- Auschwitz-I, le 8 juillet 1942.
Musée d’État d’Auschwitz-Birkenau,
Oświęcim, Pologne.
Coll. Mémoire Vive. Droits réservés.
Roger Gautier naît le 24 novembre 1908 à Vierzon-Forges (Cher – 18) [1], fils de Victor Alphonse Gautier, 32 ans, cultivateur, et de Marie Hubert, 24 ans, son épouse. Roger a une sœur, Marcelle Raymonde, née le 29 octobre 1906 à Vierzon-Villages, et un frère Paul, né en 1915 à Vierzon-Forges.
Leur père – qui a effectué son service militaire au tournant du siècle – est rappelé à l’activité militaire par le décret de mobilisation générale du 1er août 1914 et rejoint deux jours plus tard le 62e régiment territorial d’infanterie. Le 1er avril 1916, il passe au 48e R.T.I. Le 7 avril 1917, il est nommé soldat de 1re classe. En septembre 1917, il est sur la ligne de front dans le secteur du village de Bezange-la-Grande et du bois de Savegnière (Meurthe-et-Moselle), où s’échangent des tirs d’artillerie.

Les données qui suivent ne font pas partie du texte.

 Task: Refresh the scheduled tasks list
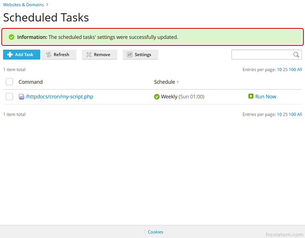pos(58,55)
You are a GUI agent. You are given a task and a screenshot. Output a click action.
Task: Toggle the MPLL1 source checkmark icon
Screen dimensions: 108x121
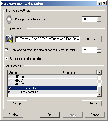click(10, 81)
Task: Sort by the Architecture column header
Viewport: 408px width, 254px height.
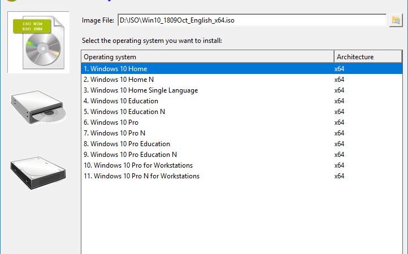Action: point(368,56)
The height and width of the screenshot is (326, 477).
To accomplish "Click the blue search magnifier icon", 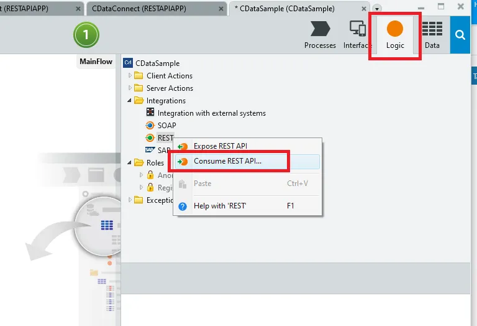I will (460, 35).
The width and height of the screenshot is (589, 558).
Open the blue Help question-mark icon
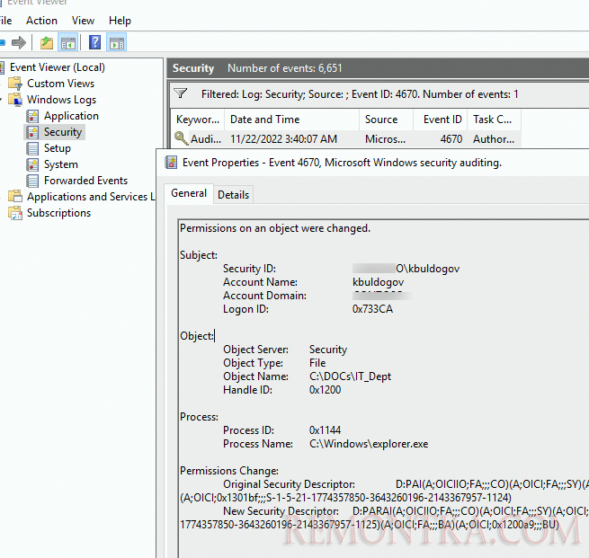point(94,42)
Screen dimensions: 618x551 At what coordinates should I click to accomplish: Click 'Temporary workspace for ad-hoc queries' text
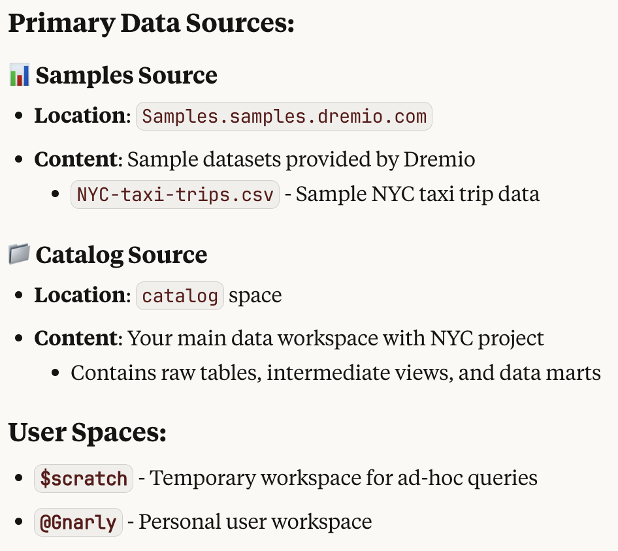pos(343,478)
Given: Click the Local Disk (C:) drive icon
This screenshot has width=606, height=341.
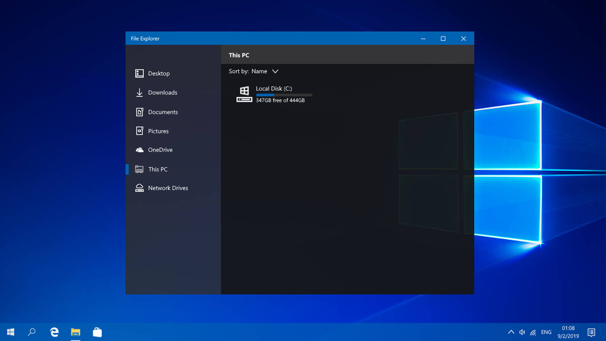Looking at the screenshot, I should pos(244,94).
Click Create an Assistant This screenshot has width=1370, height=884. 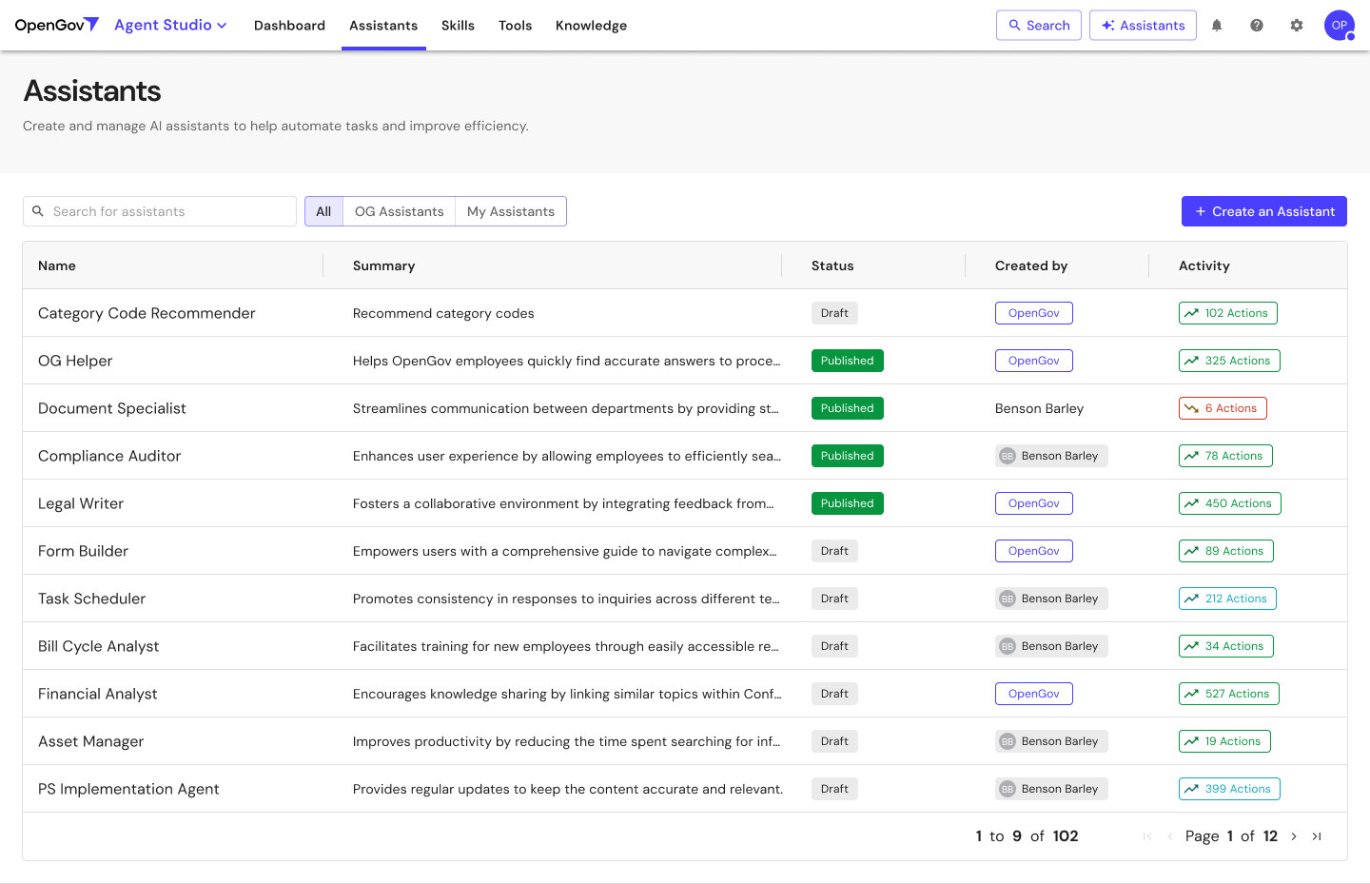coord(1263,210)
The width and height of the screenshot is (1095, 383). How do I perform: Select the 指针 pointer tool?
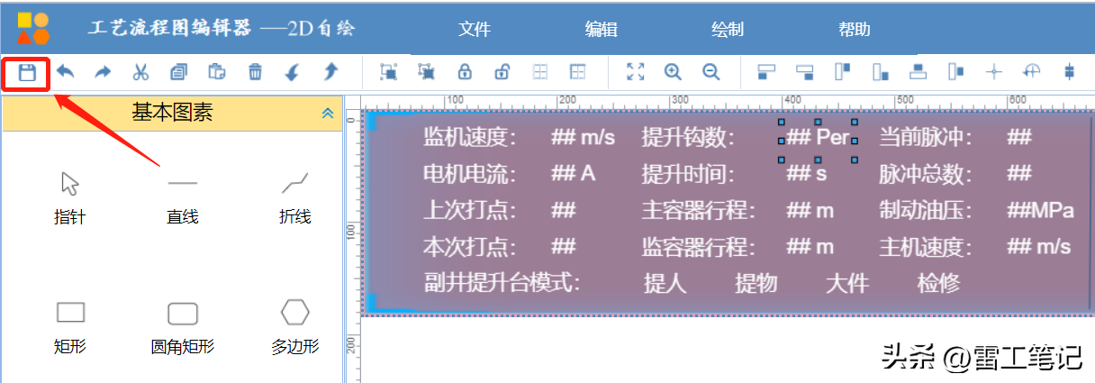tap(70, 195)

Le 27 février 1918, le grand quartier général notifie un ordre portant sur la suppression des régiments territoriaux indépendants, dont le 48e R.T.I., et la transformation de celui-ci en bataillon de pionniers. Le 3 mars suivant, Victor Gautier est cité à l’ordre (n° 440) de son régiment : « Très bon soldat d’un dévouement absolu, agent de liaison sûr, actif et brave, a affirmé ses belle qualité d’endurance et d’énergie… » ; il reçoit la Croix de guerre avec étoile de Bronze. Le 7 janvier 1919, il est envoyé en congé illimité de démobilisation et se retire à Vierzon-Forges.
En avril 1921, la famille habite rue Étienne-Dolet (quai de l’Étang). Le père est employé à la Pointerie, usine voisine. En 1926, Roger y est ajusteur. En 1931, le père est devenu contremaître dans cette usine où Paul est entré comme tourneur. Le 10 août 1929, Marcelle s’était mariée à Vierzon-Forges avec Raymond Veysset.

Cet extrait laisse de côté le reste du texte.